We were right - but the sector took too long to listen
How our 2021 call for mid-life contract reviews became the received wisdom of PFI management, and what it means now in a climate of competing reset models
Back in March 2021, we published a piece arguing that the right way to start the PFI handback process was not with lawyers and deductions, but with a collaborative contract review - a mutual baselining of performance, obligations and relationships, agreed between contracting authority and PFI provider before the real complexity of expiry had to be faced. We called it starting handback the right way.
We were not alone in thinking this. The IPA's, now NISTA’s, own exit planning programme had already divided its work into four workstreams, one of which was explicitly titled Operational and Contract Reviews.
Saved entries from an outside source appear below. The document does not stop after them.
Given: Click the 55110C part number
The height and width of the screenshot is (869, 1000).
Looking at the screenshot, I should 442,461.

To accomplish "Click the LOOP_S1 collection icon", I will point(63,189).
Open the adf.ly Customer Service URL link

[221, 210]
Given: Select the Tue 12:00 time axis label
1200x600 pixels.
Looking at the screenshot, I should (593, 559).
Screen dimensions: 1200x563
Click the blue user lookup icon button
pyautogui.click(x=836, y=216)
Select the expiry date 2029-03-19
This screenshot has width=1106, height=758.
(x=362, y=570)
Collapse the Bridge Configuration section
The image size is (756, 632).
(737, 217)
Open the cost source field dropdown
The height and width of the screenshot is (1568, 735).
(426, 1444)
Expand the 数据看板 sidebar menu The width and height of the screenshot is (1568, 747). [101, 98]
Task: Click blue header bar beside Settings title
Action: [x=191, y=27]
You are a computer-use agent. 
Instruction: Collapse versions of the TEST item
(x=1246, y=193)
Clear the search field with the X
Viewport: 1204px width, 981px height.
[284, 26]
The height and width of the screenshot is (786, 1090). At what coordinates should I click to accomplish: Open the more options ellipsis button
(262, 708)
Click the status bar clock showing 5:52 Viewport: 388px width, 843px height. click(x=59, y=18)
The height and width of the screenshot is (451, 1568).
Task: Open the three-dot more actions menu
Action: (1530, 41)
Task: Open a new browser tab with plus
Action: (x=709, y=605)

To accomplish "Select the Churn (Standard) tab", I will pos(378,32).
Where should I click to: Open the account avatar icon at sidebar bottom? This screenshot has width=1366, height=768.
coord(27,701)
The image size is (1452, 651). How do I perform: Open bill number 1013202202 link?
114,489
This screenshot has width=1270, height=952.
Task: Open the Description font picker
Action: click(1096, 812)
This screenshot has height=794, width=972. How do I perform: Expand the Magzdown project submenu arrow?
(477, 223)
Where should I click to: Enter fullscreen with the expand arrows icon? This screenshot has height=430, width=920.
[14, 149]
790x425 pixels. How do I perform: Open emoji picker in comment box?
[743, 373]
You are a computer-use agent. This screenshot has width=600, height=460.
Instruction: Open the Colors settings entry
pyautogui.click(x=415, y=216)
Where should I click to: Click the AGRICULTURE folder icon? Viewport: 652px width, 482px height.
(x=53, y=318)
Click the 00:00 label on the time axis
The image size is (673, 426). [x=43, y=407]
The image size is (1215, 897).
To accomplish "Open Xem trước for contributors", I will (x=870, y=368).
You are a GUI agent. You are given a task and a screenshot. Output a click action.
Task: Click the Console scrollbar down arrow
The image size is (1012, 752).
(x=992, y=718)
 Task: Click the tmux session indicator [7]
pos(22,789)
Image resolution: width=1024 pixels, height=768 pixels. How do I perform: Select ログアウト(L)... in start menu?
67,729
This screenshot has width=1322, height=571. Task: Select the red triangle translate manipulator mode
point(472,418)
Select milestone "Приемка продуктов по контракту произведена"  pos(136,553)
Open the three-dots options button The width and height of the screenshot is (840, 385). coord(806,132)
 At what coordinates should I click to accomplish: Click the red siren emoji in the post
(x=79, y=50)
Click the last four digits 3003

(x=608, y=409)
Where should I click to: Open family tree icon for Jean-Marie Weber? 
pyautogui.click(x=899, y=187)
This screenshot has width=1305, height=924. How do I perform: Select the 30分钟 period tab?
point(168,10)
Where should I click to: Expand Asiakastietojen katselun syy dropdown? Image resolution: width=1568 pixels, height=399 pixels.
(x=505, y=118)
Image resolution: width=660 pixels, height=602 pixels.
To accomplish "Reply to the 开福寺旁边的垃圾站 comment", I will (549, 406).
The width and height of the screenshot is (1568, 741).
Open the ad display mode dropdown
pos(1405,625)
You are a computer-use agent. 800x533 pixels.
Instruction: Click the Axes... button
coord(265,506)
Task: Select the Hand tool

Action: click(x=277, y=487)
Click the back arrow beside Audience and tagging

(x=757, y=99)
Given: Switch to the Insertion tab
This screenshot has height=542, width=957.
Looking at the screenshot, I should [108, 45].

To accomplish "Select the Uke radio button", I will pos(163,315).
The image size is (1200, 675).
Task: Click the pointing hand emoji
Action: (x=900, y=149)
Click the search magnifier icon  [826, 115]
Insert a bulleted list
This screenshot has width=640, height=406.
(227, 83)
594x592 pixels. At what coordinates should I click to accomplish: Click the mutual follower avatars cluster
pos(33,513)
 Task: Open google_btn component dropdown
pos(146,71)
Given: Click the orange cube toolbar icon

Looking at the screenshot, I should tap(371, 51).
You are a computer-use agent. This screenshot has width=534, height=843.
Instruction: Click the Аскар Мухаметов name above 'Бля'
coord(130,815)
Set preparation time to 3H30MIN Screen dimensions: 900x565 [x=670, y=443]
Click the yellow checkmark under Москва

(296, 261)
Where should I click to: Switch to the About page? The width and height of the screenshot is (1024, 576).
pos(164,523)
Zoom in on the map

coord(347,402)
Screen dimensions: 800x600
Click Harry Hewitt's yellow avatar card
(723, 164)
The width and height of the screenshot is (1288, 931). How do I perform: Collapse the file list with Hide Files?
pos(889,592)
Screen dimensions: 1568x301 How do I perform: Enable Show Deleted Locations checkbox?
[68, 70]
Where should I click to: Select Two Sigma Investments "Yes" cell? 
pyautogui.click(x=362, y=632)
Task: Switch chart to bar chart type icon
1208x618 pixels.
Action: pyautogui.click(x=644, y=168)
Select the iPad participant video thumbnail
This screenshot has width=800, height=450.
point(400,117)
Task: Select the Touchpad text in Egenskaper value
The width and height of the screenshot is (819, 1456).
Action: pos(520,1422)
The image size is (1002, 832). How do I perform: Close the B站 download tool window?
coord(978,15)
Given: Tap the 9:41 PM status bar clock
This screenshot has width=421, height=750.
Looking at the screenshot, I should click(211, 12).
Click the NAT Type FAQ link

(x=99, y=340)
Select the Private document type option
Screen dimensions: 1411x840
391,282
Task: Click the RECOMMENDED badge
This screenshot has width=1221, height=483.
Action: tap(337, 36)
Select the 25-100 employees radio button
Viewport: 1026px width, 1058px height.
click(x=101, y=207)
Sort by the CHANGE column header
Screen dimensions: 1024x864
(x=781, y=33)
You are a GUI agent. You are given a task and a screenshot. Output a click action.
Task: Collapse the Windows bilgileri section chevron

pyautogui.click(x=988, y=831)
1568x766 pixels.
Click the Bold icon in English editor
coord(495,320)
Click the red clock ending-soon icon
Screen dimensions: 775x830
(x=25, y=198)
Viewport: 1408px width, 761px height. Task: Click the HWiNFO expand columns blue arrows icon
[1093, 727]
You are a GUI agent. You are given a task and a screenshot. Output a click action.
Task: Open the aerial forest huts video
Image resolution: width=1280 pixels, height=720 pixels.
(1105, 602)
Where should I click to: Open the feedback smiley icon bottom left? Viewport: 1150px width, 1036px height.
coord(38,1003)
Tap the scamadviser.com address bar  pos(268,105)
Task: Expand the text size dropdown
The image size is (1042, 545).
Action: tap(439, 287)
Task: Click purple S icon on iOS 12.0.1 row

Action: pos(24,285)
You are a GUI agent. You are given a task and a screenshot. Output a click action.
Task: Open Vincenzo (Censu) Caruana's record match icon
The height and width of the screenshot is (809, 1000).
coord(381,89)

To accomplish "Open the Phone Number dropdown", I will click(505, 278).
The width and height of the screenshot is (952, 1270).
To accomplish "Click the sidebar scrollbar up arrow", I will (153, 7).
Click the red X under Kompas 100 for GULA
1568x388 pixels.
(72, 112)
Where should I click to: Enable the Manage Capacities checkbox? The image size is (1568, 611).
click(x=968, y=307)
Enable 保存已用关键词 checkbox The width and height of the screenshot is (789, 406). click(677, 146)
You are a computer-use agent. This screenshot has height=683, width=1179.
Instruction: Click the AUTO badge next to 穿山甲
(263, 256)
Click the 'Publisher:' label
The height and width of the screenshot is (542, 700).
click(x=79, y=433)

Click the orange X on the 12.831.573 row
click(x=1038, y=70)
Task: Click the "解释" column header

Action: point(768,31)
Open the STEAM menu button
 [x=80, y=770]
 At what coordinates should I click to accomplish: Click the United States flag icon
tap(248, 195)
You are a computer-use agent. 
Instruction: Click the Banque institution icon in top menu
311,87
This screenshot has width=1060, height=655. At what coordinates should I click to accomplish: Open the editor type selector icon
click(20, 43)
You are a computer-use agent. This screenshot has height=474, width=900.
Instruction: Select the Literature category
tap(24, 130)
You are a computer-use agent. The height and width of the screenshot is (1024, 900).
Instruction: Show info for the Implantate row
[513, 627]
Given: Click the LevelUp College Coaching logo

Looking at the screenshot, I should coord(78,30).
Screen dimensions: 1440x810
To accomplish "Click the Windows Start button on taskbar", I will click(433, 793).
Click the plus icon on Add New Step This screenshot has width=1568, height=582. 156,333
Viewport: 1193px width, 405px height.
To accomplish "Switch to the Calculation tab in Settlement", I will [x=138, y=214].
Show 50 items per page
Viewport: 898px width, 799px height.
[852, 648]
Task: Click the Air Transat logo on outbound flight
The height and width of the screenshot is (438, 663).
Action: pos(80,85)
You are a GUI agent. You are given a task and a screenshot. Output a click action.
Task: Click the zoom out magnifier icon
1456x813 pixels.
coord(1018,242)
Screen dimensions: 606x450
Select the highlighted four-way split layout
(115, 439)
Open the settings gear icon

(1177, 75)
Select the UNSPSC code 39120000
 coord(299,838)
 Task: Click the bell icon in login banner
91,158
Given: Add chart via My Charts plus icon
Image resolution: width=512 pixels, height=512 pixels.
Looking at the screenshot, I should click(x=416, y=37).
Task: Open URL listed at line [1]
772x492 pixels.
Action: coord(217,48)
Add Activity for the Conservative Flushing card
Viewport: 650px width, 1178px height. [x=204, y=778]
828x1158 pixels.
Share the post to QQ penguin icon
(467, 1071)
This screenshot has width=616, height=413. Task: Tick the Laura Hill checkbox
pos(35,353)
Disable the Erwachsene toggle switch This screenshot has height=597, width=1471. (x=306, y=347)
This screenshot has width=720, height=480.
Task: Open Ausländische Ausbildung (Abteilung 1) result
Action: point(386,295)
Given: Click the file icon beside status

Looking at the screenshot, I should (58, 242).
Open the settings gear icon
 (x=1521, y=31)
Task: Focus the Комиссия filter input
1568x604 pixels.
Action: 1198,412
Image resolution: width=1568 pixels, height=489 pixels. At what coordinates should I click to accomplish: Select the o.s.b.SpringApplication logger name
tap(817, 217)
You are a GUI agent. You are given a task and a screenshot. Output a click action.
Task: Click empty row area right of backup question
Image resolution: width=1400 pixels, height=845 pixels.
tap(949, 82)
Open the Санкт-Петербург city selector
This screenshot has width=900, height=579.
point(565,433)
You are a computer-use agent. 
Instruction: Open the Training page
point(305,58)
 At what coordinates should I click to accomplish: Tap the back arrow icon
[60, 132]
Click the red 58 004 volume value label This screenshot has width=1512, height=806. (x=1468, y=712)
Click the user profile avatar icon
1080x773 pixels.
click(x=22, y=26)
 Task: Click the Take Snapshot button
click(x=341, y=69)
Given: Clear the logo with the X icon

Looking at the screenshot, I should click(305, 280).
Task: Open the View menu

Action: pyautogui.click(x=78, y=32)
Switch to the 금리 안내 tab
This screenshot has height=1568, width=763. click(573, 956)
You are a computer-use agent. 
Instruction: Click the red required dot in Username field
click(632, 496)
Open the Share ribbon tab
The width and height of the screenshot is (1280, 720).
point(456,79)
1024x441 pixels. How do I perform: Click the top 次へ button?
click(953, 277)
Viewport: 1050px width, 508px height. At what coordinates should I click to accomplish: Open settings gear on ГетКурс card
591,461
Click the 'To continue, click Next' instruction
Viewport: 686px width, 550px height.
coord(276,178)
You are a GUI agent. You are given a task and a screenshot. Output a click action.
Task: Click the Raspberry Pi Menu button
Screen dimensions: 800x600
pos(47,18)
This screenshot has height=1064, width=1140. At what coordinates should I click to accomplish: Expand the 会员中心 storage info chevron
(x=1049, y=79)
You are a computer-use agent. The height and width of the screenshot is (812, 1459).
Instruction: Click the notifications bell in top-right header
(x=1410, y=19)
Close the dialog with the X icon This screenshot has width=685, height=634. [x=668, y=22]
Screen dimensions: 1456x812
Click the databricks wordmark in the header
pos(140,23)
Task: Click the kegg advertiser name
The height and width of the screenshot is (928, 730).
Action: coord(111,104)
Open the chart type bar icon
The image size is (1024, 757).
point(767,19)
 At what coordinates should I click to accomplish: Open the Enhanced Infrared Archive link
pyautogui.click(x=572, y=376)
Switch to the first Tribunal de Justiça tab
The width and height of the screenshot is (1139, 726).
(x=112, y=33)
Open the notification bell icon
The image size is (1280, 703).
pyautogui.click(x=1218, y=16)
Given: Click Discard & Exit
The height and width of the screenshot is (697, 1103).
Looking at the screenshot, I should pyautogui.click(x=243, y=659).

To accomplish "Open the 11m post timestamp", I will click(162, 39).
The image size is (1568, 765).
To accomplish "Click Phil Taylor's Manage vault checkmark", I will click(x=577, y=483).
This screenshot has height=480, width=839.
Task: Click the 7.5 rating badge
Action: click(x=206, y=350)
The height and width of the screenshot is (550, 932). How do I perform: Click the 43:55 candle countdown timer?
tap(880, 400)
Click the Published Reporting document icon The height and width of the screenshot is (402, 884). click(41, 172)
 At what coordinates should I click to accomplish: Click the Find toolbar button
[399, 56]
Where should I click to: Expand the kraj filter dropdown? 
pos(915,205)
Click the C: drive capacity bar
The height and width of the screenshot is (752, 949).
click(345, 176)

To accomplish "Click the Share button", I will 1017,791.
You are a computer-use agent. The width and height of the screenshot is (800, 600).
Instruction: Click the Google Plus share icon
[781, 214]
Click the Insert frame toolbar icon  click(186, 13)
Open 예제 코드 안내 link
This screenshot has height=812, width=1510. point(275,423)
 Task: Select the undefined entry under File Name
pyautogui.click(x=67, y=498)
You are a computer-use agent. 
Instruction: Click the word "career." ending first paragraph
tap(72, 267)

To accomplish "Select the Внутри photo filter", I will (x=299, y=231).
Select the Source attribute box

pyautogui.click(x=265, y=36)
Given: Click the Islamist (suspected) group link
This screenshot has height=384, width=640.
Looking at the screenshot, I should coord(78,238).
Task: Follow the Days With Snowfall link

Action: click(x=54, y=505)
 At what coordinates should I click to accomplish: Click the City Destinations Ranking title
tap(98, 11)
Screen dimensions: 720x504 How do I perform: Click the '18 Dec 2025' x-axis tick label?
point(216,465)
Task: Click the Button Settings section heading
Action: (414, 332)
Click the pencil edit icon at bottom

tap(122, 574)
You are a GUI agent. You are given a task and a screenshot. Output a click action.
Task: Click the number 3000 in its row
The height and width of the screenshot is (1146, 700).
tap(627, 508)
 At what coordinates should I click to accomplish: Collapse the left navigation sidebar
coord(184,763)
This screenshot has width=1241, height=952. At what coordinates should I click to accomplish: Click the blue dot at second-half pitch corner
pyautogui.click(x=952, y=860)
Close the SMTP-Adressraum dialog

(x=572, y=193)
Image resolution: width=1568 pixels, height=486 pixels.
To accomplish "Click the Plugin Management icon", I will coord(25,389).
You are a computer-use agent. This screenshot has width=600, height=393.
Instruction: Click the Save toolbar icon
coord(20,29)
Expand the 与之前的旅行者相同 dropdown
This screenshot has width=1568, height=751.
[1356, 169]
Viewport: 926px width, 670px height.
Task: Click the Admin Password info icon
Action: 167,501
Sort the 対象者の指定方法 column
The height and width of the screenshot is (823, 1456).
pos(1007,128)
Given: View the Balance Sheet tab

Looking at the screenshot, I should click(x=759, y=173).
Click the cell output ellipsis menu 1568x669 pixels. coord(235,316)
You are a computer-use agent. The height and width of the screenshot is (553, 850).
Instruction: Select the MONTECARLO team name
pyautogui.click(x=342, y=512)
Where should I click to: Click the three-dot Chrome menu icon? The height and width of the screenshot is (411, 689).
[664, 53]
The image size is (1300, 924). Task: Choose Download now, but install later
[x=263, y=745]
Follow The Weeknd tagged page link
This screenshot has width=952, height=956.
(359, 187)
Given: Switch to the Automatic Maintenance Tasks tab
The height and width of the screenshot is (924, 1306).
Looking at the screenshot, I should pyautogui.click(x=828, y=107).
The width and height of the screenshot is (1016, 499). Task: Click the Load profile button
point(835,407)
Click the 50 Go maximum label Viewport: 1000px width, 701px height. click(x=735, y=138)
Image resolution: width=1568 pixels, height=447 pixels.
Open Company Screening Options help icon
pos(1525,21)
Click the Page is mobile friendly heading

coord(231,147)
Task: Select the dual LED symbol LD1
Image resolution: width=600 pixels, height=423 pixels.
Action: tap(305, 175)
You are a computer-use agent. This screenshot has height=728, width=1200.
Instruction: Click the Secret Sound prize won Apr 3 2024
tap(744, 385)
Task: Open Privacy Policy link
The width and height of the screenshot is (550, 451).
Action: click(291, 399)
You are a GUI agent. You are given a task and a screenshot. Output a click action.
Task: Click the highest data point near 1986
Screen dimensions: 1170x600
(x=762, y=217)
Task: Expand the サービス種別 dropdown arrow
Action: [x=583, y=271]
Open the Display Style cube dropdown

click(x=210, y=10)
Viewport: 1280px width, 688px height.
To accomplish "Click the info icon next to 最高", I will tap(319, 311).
But the idea that such a review should be collaborative, relationship-preserving and jointly owned,rather than a forensic exercise in catching the other side out,was, at the time, far from universal practice. The evidence since then suggests that for a significant portion of the sector, it still isn't.
Two and a half years after our piece was published, the government commissioned Barry White and Andrew Fraiser to find out why. Their report, published by the IPA in July 2023, confirmed much of what we had argued - and painted a sobering picture of what happens when the collaborative approach is abandoned in favour of something altogether more adversarial.
What we said in 2021
Our central argument was straightforward. PFI contracts were entering a critical phase. Authorities that had managed their contracts with a light touch for decades were now, understandably, paying closer attention as expiry approached. The risk was that this renewed attention would manifest not as genuine performance improvement but as a search for financial penalties:a means of extracting value from a relationship that was winding down, rather than a genuine attempt to ensure assets were handed back in the right condition and services maintained throughout.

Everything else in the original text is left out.